Provided data
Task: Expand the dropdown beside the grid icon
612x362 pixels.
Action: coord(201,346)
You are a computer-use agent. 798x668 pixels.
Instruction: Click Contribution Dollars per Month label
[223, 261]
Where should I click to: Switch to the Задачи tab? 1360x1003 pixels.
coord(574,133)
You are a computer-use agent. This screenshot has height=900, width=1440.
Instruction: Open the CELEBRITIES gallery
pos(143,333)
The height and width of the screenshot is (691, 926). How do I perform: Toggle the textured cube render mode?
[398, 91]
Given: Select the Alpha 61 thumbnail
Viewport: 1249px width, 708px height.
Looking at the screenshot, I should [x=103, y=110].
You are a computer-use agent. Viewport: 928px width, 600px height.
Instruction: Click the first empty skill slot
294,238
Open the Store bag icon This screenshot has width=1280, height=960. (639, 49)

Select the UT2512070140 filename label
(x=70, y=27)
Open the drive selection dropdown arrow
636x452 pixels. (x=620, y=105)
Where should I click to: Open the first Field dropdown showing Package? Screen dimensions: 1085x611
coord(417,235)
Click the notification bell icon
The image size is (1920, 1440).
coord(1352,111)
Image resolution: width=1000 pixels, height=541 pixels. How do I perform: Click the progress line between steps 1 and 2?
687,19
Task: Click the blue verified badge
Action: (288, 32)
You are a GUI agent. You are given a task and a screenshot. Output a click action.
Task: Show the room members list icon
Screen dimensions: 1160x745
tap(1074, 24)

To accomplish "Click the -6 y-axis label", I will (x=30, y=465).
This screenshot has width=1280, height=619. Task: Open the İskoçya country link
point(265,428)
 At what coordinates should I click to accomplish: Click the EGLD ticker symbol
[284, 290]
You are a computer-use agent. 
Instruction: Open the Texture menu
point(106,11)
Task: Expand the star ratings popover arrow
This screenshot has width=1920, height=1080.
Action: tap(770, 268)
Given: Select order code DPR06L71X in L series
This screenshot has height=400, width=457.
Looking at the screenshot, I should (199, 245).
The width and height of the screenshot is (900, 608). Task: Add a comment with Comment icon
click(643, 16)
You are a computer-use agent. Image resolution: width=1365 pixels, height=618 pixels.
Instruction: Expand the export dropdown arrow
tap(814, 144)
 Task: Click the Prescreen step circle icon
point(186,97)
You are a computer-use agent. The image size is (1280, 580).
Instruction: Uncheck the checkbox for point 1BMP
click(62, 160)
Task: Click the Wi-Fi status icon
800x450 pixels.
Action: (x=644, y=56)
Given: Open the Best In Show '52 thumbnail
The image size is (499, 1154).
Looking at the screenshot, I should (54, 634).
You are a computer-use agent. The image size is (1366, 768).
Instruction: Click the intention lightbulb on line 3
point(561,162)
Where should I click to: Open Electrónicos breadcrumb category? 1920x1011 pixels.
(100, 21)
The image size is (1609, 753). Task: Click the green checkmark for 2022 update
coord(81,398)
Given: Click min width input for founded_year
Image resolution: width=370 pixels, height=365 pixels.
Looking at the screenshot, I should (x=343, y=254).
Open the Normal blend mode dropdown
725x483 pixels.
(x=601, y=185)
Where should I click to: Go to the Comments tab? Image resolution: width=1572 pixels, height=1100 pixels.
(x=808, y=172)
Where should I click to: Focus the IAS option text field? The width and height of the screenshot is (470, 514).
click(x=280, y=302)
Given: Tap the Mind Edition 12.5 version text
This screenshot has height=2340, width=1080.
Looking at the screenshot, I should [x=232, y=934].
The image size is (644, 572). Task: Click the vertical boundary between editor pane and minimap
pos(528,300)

The task
Using only the listing above, restate exactly the lines from the line containing "Open the Store" through the line containing "Task: Expand the star ratings popover arrow", both included.

Result
Open the Store bag icon This screenshot has width=1280, height=960. (639, 49)

Select the UT2512070140 filename label
(x=70, y=27)
Open the drive selection dropdown arrow
636x452 pixels. (x=620, y=105)
Where should I click to: Open the first Field dropdown showing Package? Screen dimensions: 1085x611
coord(417,235)
Click the notification bell icon
The image size is (1920, 1440).
coord(1352,111)
Image resolution: width=1000 pixels, height=541 pixels. How do I perform: Click the progress line between steps 1 and 2?
687,19
Task: Click the blue verified badge
Action: (288, 32)
You are a GUI agent. You are given a task and a screenshot. Output a click action.
Task: Show the room members list icon
Screen dimensions: 1160x745
tap(1074, 24)

To accomplish "Click the -6 y-axis label", I will (x=30, y=465).
This screenshot has width=1280, height=619. Task: Open the İskoçya country link
point(265,428)
 At what coordinates should I click to accomplish: Click the EGLD ticker symbol
[284, 290]
You are a computer-use agent. 
Instruction: Open the Texture menu
point(106,11)
Task: Expand the star ratings popover arrow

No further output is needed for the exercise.